Any questions about getting back into a race car were erased, and Stewart turned his attention to his recovery. He wondered when he'd be 100 percent — doctors have told him it will take a year, and he said this week his leg is only 65-percent healed — and when the pain would subside. He asked doctors if he'd always have some sort of lingering pain, and he threw himself into a tough rehabilitation program.
As he progressed and moved closer to Friday's practice sessions, his SHR team built a module that includes a seat, steering wheel, steering column and pedals so Stewart could sit and hold the pedal down for 20 minutes to simulate the pressure of having his foot on the throttle. New teammate Kevin Harvick ordered Stewart a special pad that hangs off the steering wheel that will prevent his knees from banging into the steering column.
Now his peers wait to see how Stewart will drive. Harvick said they attended a sponsor appearance together this week and when they left, Stewart "was like a crazed lunatic. You could see that look in his eye. He looked at me and said, 'I'm ready to ... race!'"
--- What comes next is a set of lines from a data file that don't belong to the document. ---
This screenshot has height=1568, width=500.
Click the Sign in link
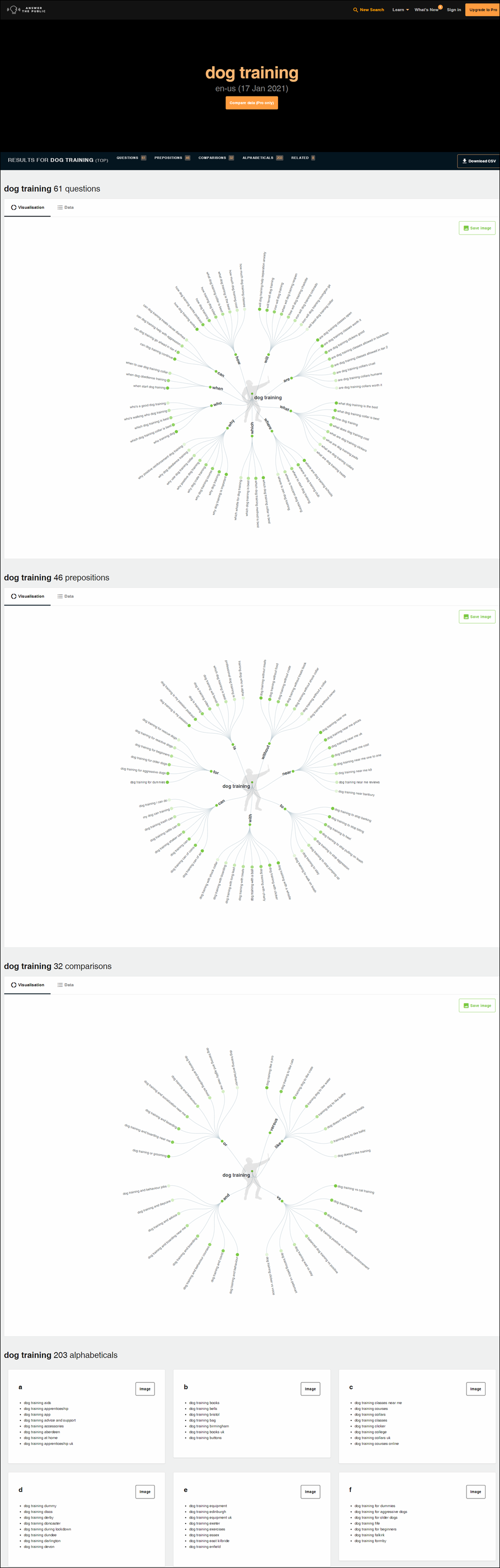tap(454, 10)
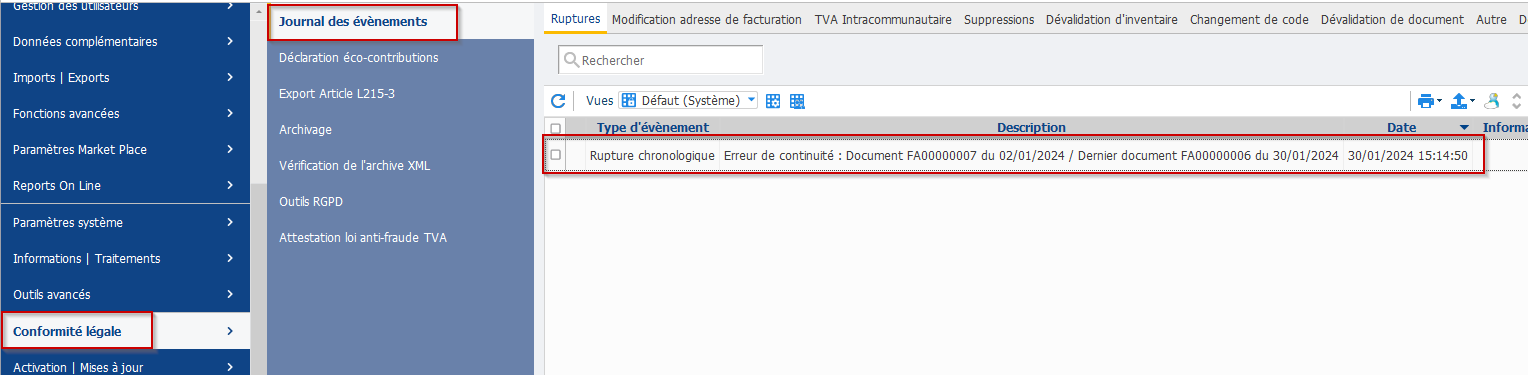Screen dimensions: 1528x375
Task: Click the second grid view icon
Action: click(797, 101)
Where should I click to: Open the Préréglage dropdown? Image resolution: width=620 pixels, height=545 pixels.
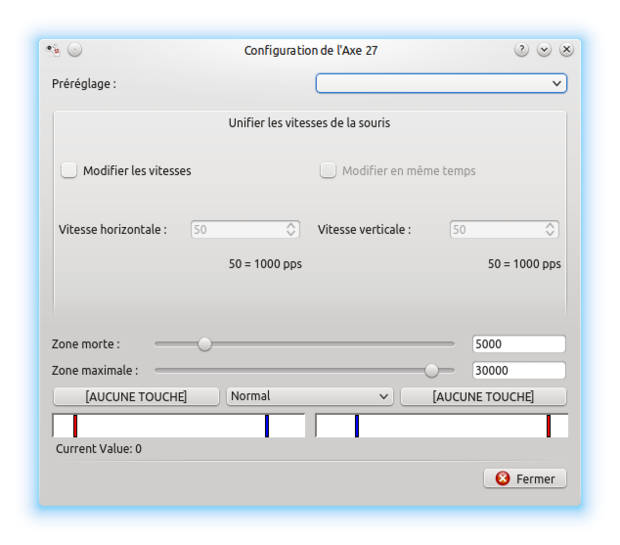pos(441,84)
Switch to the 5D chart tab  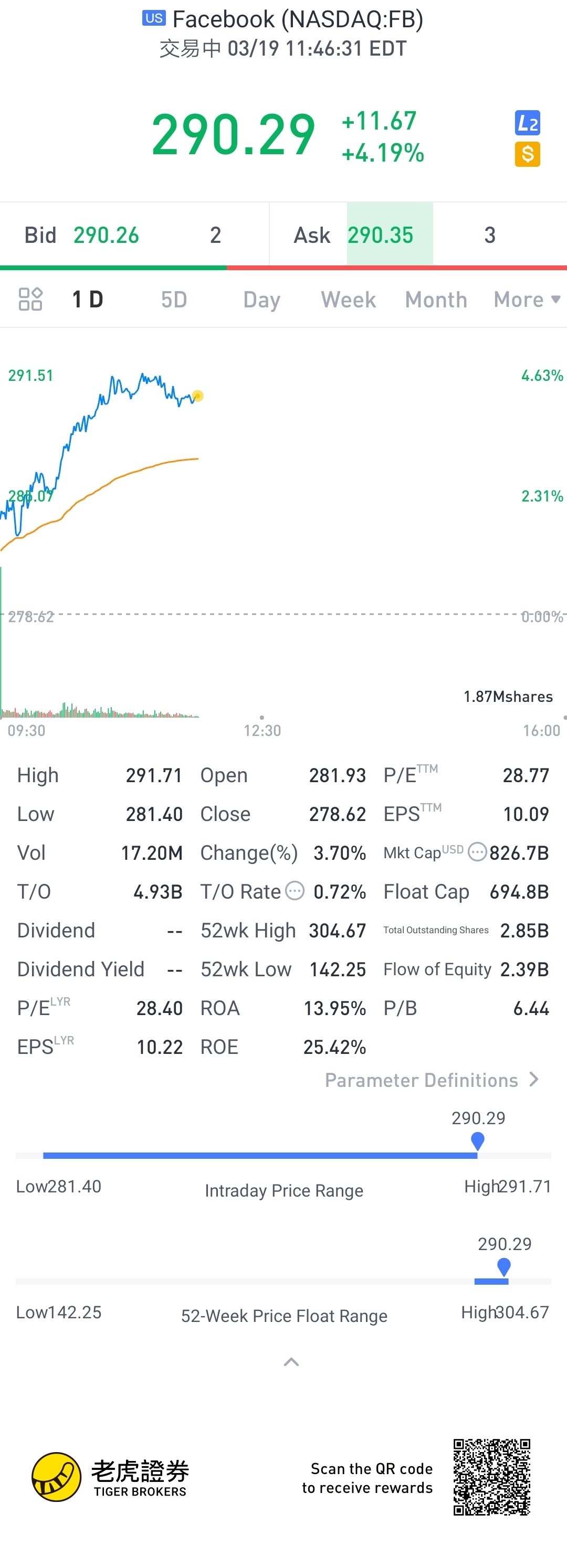click(x=174, y=300)
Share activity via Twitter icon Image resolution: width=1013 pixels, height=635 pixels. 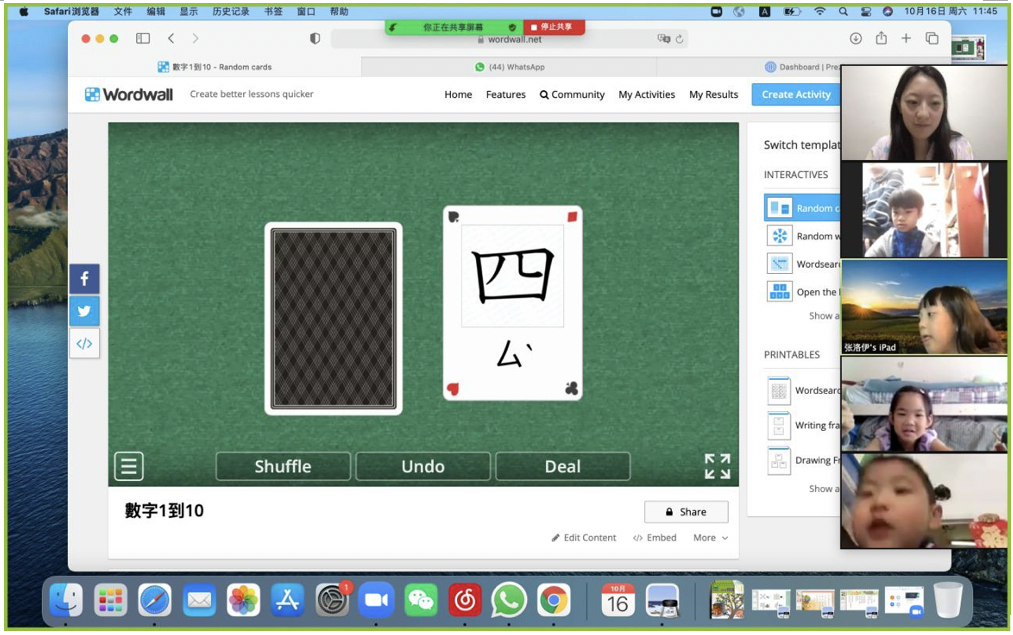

A driver who has excelled in races because of his ability to feel the car, some have wondered if the injury has taken that talent from Stewart. He doesn't believe the broken leg has robbed him of anything.
"When you hear the quote, 'It's a seat-of-the-pants feel,' you feel it in your core," he said. "Everything that is processed through your brain is between your core as far as feeling what's going on. Your hands and arm are feeling pressure in the steering wheel. But as far as from your legs down, you're not really feeling that sensation. It's more of what your brain is telling your legs to do.
"If we had to have an area to have an injury, my right leg was probably the one."